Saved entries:

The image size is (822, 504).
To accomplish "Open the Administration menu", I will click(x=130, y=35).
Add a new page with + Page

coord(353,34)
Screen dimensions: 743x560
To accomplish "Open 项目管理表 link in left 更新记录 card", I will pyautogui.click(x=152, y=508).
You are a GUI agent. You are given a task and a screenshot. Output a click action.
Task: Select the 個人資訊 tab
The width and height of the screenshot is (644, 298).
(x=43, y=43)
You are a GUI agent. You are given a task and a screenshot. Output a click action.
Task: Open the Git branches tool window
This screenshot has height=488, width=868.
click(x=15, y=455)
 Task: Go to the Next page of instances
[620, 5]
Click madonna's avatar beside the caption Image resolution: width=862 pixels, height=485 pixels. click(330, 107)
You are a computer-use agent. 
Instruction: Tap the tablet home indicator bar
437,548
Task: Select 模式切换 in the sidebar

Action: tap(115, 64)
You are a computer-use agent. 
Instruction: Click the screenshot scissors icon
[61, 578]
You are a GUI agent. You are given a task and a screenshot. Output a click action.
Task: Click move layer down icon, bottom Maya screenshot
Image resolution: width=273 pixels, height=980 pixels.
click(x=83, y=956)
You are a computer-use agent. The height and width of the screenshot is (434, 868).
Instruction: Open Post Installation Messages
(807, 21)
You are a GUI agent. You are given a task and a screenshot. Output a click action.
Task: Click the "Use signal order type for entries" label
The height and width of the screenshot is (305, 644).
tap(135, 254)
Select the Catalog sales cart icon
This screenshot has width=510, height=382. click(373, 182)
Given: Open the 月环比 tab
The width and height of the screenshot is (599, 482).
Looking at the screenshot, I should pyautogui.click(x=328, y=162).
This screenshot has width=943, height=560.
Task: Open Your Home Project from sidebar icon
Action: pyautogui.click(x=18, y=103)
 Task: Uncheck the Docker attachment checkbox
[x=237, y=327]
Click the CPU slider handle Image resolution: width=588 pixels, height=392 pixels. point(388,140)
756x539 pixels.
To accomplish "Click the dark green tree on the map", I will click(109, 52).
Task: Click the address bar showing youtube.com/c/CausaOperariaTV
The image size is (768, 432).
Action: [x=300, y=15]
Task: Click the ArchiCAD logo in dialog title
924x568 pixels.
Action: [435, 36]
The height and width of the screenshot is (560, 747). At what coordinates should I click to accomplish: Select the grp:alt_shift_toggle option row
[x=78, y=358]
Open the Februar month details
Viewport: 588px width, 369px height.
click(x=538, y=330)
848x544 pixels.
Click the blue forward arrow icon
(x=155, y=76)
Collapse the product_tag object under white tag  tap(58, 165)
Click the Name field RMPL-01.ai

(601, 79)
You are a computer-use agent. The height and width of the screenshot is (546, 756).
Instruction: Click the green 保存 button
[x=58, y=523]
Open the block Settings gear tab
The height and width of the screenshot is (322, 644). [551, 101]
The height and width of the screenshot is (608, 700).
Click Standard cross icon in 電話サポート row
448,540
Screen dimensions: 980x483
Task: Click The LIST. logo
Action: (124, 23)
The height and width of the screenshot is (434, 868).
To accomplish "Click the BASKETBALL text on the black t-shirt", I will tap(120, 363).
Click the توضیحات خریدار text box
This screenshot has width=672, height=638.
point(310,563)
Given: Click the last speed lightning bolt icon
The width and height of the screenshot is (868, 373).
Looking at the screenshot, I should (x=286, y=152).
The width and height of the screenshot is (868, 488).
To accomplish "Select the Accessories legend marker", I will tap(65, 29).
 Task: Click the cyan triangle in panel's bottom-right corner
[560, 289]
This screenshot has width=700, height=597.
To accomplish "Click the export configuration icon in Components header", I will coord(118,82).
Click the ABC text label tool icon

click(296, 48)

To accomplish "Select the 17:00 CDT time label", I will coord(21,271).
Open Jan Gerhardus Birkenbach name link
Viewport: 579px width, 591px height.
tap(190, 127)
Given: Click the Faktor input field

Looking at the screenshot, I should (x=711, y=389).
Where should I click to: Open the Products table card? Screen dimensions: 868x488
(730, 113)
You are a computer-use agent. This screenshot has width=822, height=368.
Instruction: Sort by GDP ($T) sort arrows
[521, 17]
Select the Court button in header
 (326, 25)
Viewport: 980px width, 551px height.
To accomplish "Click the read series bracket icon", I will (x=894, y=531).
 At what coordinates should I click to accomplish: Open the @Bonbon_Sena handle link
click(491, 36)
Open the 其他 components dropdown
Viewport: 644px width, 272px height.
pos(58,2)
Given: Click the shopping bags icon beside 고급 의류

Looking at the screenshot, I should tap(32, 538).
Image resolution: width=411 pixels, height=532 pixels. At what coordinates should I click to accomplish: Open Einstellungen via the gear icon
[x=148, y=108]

- [About this task]
The records must be reproduced in full. Nothing should differ.

- [Exercise answer]
The image size is (822, 504).
To accomplish "Open the Administration menu", I will click(x=130, y=35).
Add a new page with + Page

coord(353,34)
Screen dimensions: 743x560
To accomplish "Open 项目管理表 link in left 更新记录 card", I will pyautogui.click(x=152, y=508).
You are a GUI agent. You are given a task and a screenshot. Output a click action.
Task: Select the 個人資訊 tab
The width and height of the screenshot is (644, 298).
(x=43, y=43)
You are a GUI agent. You are given a task and a screenshot. Output a click action.
Task: Open the Git branches tool window
This screenshot has height=488, width=868.
click(x=15, y=455)
 Task: Go to the Next page of instances
[620, 5]
Click madonna's avatar beside the caption Image resolution: width=862 pixels, height=485 pixels. click(330, 107)
You are a computer-use agent. 
Instruction: Tap the tablet home indicator bar
437,548
Task: Select 模式切换 in the sidebar

Action: tap(115, 64)
You are a computer-use agent. 
Instruction: Click the screenshot scissors icon
[61, 578]
You are a GUI agent. You are given a task and a screenshot. Output a click action.
Task: Click move layer down icon, bottom Maya screenshot
Image resolution: width=273 pixels, height=980 pixels.
click(x=83, y=956)
You are a computer-use agent. The height and width of the screenshot is (434, 868).
Instruction: Open Post Installation Messages
(807, 21)
You are a GUI agent. You are given a task and a screenshot. Output a click action.
Task: Click the "Use signal order type for entries" label
The height and width of the screenshot is (305, 644).
tap(135, 254)
Select the Catalog sales cart icon
This screenshot has width=510, height=382. click(373, 182)
Given: Open the 月环比 tab
The width and height of the screenshot is (599, 482).
Looking at the screenshot, I should pyautogui.click(x=328, y=162).
This screenshot has width=943, height=560.
Task: Open Your Home Project from sidebar icon
Action: pyautogui.click(x=18, y=103)
 Task: Uncheck the Docker attachment checkbox
[x=237, y=327]
Click the CPU slider handle Image resolution: width=588 pixels, height=392 pixels. point(388,140)
756x539 pixels.
To accomplish "Click the dark green tree on the map", I will click(109, 52).
Task: Click the address bar showing youtube.com/c/CausaOperariaTV
The image size is (768, 432).
Action: [x=300, y=15]
Task: Click the ArchiCAD logo in dialog title
924x568 pixels.
Action: [435, 36]
The height and width of the screenshot is (560, 747). At what coordinates should I click to accomplish: Select the grp:alt_shift_toggle option row
[x=78, y=358]
Open the Februar month details
Viewport: 588px width, 369px height.
click(x=538, y=330)
848x544 pixels.
Click the blue forward arrow icon
(x=155, y=76)
Collapse the product_tag object under white tag  tap(58, 165)
Click the Name field RMPL-01.ai

(601, 79)
You are a computer-use agent. The height and width of the screenshot is (546, 756).
Instruction: Click the green 保存 button
[x=58, y=523]
Open the block Settings gear tab
The height and width of the screenshot is (322, 644). [551, 101]
The height and width of the screenshot is (608, 700).
Click Standard cross icon in 電話サポート row
448,540
Screen dimensions: 980x483
Task: Click The LIST. logo
Action: (124, 23)
The height and width of the screenshot is (434, 868).
To accomplish "Click the BASKETBALL text on the black t-shirt", I will tap(120, 363).
Click the توضیحات خریدار text box
This screenshot has width=672, height=638.
point(310,563)
Given: Click the last speed lightning bolt icon
The width and height of the screenshot is (868, 373).
Looking at the screenshot, I should (x=286, y=152).
The width and height of the screenshot is (868, 488).
To accomplish "Select the Accessories legend marker", I will tap(65, 29).
 Task: Click the cyan triangle in panel's bottom-right corner
[560, 289]
This screenshot has width=700, height=597.
To accomplish "Click the export configuration icon in Components header", I will coord(118,82).
Click the ABC text label tool icon

click(296, 48)

To accomplish "Select the 17:00 CDT time label", I will coord(21,271).
Open Jan Gerhardus Birkenbach name link
Viewport: 579px width, 591px height.
tap(190, 127)
Given: Click the Faktor input field

Looking at the screenshot, I should (x=711, y=389).
Where should I click to: Open the Products table card? Screen dimensions: 868x488
(730, 113)
You are a computer-use agent. This screenshot has width=822, height=368.
Instruction: Sort by GDP ($T) sort arrows
[521, 17]
Select the Court button in header
 (326, 25)
Viewport: 980px width, 551px height.
To accomplish "Click the read series bracket icon", I will (x=894, y=531).
 At what coordinates should I click to accomplish: Open the @Bonbon_Sena handle link
click(491, 36)
Open the 其他 components dropdown
Viewport: 644px width, 272px height.
pos(58,2)
Given: Click the shopping bags icon beside 고급 의류

Looking at the screenshot, I should tap(32, 538).
Image resolution: width=411 pixels, height=532 pixels. At what coordinates should I click to accomplish: Open Einstellungen via the gear icon
[x=148, y=108]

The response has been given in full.